Analysis of new biomarker for evaluation of SLE activity with autoantibody penetration to cells

2006 Fiscal Year Final Research Report Summary

• Project/Area Number: 17590483
• Research Category: Grant-in-Aid for Scientific Research (C)
• Allocation Type: Single-year Grants
• Section: 一般
• Research Field: Laboratory medicine
• Research Institution: Tohoku University
• Principal Investigator: ISHII Tomonori Tohoku University, HOSPITAL, Research Associate (10282138)
• Co-Investigator(Kenkyū-buntansha): HARIGAE Hideo TOHOKU UNIVERSITY, HOSPITAL, Lecturer (50302146)
• Project Period (FY): 2005 – 2006
• Keywords: SLE / anti-DNA antibody / Dendritic cell / MLR

Research Abstract

Systemic lupus erythematosus (SLE) involves a variety of autoantibodies which may be responsible for the tissue injury. Immunoglobulin G (IgG), especially anti-DNA IgG from active SLE had an ability to penetrate into peripheral blood mononuclear cells in vitro.

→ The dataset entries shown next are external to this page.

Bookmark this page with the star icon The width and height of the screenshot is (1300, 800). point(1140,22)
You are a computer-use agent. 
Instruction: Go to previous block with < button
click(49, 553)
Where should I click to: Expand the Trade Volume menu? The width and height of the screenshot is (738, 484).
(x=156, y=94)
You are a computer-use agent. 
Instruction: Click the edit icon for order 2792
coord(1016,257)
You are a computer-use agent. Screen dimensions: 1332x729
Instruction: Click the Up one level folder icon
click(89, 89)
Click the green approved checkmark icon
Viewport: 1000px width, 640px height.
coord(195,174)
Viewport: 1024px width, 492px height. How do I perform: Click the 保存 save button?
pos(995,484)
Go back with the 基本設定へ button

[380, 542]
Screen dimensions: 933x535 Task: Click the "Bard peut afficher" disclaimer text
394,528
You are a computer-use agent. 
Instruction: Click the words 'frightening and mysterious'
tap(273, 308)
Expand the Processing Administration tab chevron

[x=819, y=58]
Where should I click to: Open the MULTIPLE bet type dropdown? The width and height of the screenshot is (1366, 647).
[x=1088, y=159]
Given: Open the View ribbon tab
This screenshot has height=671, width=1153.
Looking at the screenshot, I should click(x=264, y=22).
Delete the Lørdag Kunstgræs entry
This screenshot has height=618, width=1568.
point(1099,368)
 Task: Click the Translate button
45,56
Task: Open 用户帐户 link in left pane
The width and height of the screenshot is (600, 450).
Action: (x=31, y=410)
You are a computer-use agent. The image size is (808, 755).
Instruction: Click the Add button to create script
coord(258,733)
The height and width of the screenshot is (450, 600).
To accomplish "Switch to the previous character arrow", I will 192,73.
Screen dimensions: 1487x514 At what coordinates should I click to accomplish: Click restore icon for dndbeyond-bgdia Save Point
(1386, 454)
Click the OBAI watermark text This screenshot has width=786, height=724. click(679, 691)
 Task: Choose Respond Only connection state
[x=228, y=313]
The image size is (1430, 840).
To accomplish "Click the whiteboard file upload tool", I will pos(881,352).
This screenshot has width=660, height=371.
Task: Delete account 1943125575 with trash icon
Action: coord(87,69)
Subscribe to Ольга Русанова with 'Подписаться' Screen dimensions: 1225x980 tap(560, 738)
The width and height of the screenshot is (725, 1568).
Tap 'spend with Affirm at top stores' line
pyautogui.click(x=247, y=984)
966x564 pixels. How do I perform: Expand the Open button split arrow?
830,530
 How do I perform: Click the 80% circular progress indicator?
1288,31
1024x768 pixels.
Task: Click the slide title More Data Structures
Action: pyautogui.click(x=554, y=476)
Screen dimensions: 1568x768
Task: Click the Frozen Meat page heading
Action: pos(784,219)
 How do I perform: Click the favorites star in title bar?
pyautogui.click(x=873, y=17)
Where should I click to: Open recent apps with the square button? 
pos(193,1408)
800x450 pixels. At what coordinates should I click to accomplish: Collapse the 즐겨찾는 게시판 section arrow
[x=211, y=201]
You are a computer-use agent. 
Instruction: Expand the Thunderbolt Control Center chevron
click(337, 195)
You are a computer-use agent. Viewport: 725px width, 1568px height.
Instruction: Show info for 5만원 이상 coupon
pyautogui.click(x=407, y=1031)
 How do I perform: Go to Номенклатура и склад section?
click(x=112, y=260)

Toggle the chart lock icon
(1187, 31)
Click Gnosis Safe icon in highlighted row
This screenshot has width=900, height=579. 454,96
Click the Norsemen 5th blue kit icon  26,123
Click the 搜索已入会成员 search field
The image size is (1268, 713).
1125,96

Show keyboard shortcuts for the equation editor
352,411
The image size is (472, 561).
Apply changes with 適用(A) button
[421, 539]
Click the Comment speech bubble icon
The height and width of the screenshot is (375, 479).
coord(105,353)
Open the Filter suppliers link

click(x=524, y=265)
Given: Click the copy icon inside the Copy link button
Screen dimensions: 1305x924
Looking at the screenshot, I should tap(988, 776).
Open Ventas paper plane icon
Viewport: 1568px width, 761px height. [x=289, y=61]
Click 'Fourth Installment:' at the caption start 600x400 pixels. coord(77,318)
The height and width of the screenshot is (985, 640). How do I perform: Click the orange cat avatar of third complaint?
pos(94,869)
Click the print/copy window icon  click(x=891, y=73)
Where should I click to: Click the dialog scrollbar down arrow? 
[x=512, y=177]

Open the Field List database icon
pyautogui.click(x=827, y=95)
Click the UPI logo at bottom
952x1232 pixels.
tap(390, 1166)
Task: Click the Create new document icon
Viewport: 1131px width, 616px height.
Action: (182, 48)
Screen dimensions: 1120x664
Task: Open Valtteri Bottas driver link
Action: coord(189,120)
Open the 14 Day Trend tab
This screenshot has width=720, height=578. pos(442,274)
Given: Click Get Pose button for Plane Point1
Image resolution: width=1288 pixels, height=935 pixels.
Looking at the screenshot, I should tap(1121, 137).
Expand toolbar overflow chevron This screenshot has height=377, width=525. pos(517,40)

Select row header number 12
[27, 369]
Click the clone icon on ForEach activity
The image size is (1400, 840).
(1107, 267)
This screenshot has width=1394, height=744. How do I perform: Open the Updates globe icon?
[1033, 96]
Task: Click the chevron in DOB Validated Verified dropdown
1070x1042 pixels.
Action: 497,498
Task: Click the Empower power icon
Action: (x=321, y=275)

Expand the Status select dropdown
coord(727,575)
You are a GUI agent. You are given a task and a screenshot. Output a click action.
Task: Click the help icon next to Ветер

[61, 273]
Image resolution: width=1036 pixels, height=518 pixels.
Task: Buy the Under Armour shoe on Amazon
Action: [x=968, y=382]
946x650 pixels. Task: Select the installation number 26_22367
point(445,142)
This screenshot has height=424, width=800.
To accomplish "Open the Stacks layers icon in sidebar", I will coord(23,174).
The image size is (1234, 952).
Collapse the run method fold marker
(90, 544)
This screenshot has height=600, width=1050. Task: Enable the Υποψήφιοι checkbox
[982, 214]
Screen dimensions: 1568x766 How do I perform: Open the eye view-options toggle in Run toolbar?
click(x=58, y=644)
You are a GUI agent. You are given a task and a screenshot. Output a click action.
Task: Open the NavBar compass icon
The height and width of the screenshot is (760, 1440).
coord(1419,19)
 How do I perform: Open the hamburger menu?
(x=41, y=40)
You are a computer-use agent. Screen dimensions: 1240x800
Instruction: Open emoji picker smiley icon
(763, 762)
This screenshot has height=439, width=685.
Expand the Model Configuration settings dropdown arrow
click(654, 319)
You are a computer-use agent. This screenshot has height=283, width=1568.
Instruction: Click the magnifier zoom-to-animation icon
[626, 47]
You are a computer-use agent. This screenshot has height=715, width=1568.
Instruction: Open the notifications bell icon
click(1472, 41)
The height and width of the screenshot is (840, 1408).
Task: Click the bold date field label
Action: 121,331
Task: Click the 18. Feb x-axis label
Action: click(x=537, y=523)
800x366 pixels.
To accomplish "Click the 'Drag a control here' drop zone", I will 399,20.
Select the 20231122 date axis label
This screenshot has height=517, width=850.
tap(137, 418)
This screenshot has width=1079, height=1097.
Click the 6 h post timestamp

The target cells for the penetration are CD8 (+) T cells, B cells, NK cells, monocytes, dendritic cells (DC) in circulation. Anti-Fc antibodies failed to cause the inhibition of anti-DNA IgG penetration into cells, but the coexistence of methyl beta cyclodextrin, raft/caveolae inhibitor, or DNA antigen blocked the internalization. Immunofluorescence studies revealed that anti-DNA IgG used raft/caveolae for their entry into the cells, and were distributed in lysosome, but not detected in the nuclei. The penetration caused to alter the biological function of the immunocytes. Namely, purified anti-DNA IgG induced the maturation and activation of human monocyte-derived dendritic cell as observed by CD83 up-regulation, IL12 secretion and an enhanced stimulation of allogenic or autologus T cells to DC at mixed lymphocyte reaction. Our results provide a new sight for the role of anti-DNA autoantibodies at cell function such as maturation and production of several proteins like cytokines, and may explain a novel mechanism where peripheral tolerance is broken in SLE patients.